Mit einem Zeitsprung von über 150 Jahren begann Pfarrer Dr. Rainer Wettreck, Vorstandsvorsitzender und theologischer Vorstand des Landesvereins für Innere Mission in der Pfalz e.V., seinen Vortrag am 3. April im Hieronymus-Hofer-Haus. Eingeladen hatte der Protestantische Diakonissenverein Frankenthal e.V. Landesverein und Diakonissenverein haben ihre Wurzeln in der Aufbruchsphase der inneren Mission vor 150 Jahren. Das Massenelend im Gefolge der industriellen Revolution führte, so Dr. Wettreck, zum Kollaps des Fürsorgesystems und der kirchlichen Strukturen. Als Antwort darauf bildeten sich aus dem Bürgertum heraus Hilfsvereine, die christlich motiviert waren und die bestrebt waren, die Armen wieder „auf eigene Füße zu stellen“.
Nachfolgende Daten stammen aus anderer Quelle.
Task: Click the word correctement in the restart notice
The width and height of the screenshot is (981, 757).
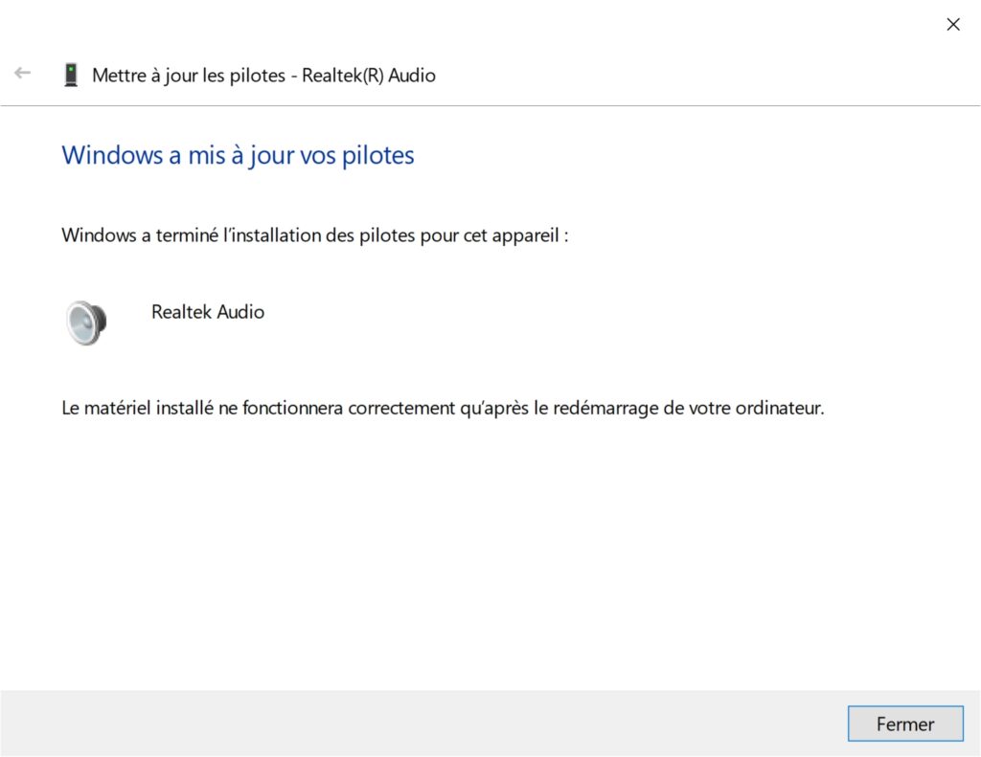Action: pos(401,409)
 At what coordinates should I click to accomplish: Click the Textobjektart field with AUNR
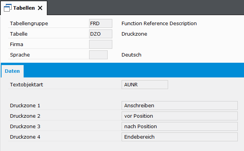pos(145,84)
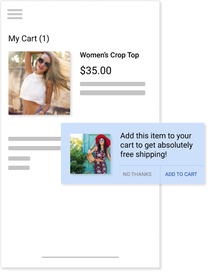
Task: Open the Women's Crop Top product photo
Action: tap(39, 83)
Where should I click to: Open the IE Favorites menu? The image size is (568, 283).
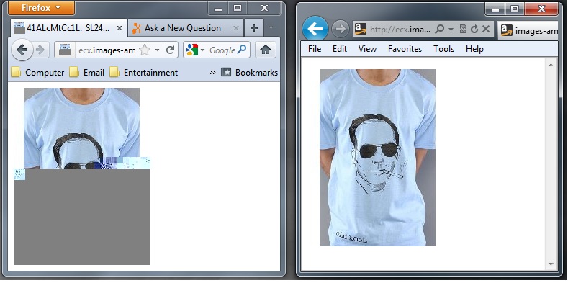tap(405, 49)
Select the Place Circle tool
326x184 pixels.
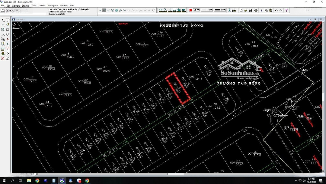click(x=8, y=35)
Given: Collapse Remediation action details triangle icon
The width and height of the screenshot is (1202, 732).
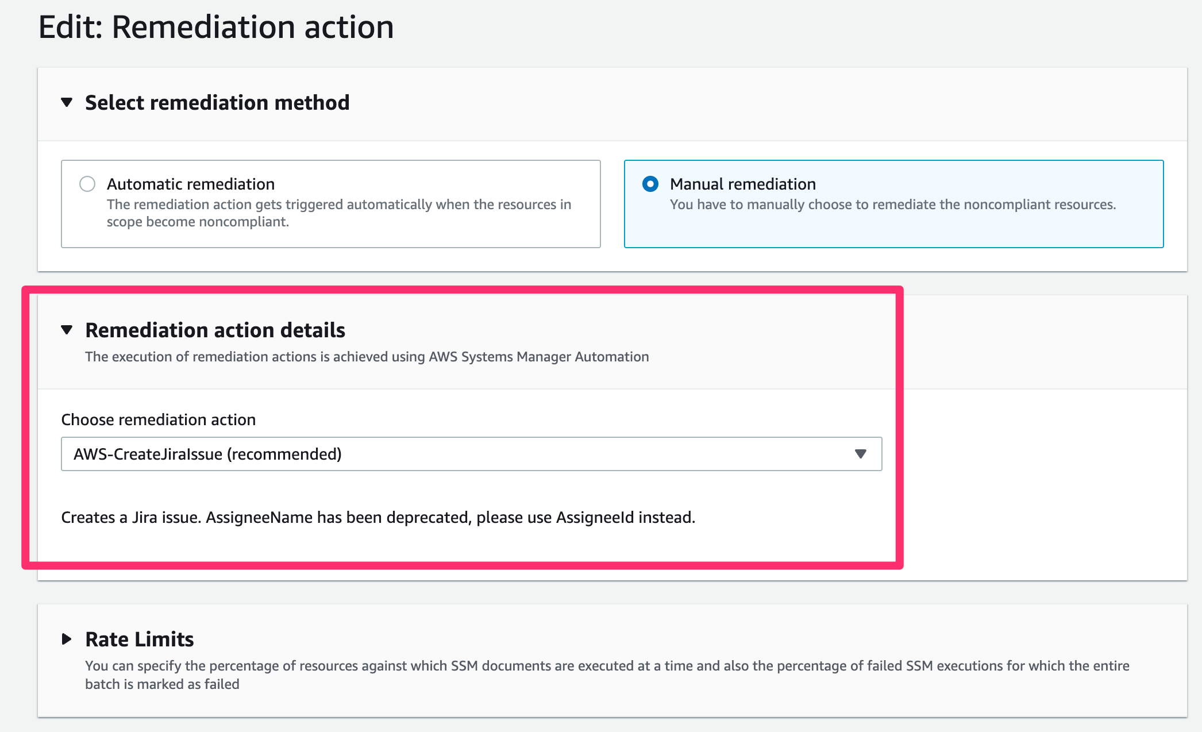Looking at the screenshot, I should click(67, 330).
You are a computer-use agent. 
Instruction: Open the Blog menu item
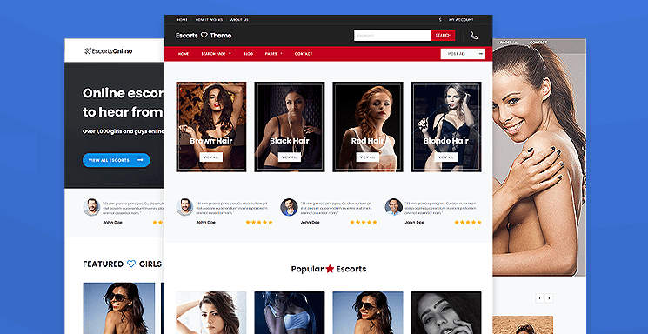[248, 54]
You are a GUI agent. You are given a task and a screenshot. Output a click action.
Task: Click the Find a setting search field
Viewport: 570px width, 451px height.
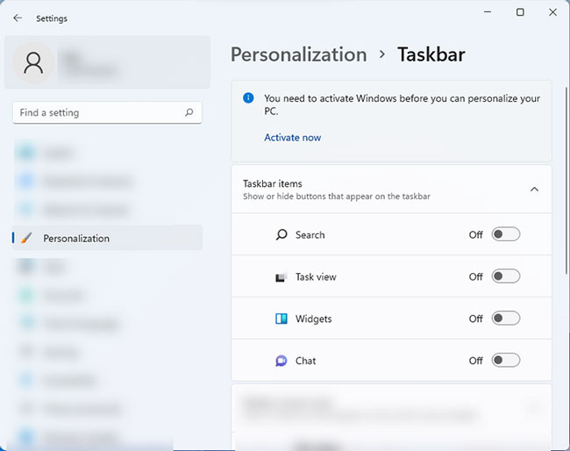coord(96,113)
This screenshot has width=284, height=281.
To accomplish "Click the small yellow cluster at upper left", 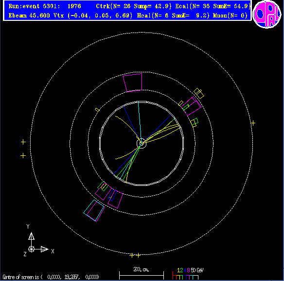I will pos(97,110).
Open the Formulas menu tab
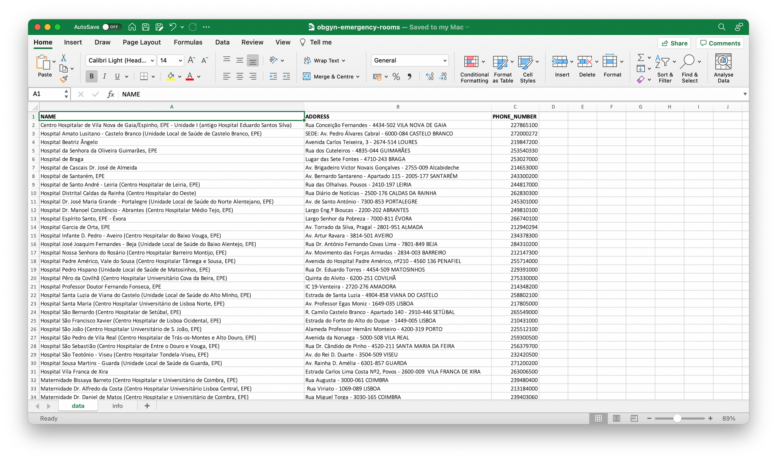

Aus diesem Impuls heraus entstanden Krankenhäuser, Rettungshäuser für Kinder oder Kinderschulen, die Vorläufer der Kindergärten, die sich auf die örtlichen Hilfsvereine stützen konnten. Während der Landesverein für Innere Mission heute zwei Krankenhäuser, neun Altenheime, darunter das Frankenthaler Hieronymus-Hofer-Haus, und ambulante Dienste wie den Ambulanten Hospiz- und Palliativ-Beratungsdienst Frankenthal/Maxdorf betreibt, der seinen Sitz im Hieronymus-Hofer-Haus hat, hat der Protestantische Diakonissenverein einen Schwerpunkt in der Unterstützung der Ökumenischen Sozialstation Frankenthal. Mit einem neuen Projekt leistet der Diakonissenverein aufsuchende und vorsorgende Hilfe bei älteren Vereinsmitgliedern und gibt so auch eine Antwort auf den demographischen Wandel.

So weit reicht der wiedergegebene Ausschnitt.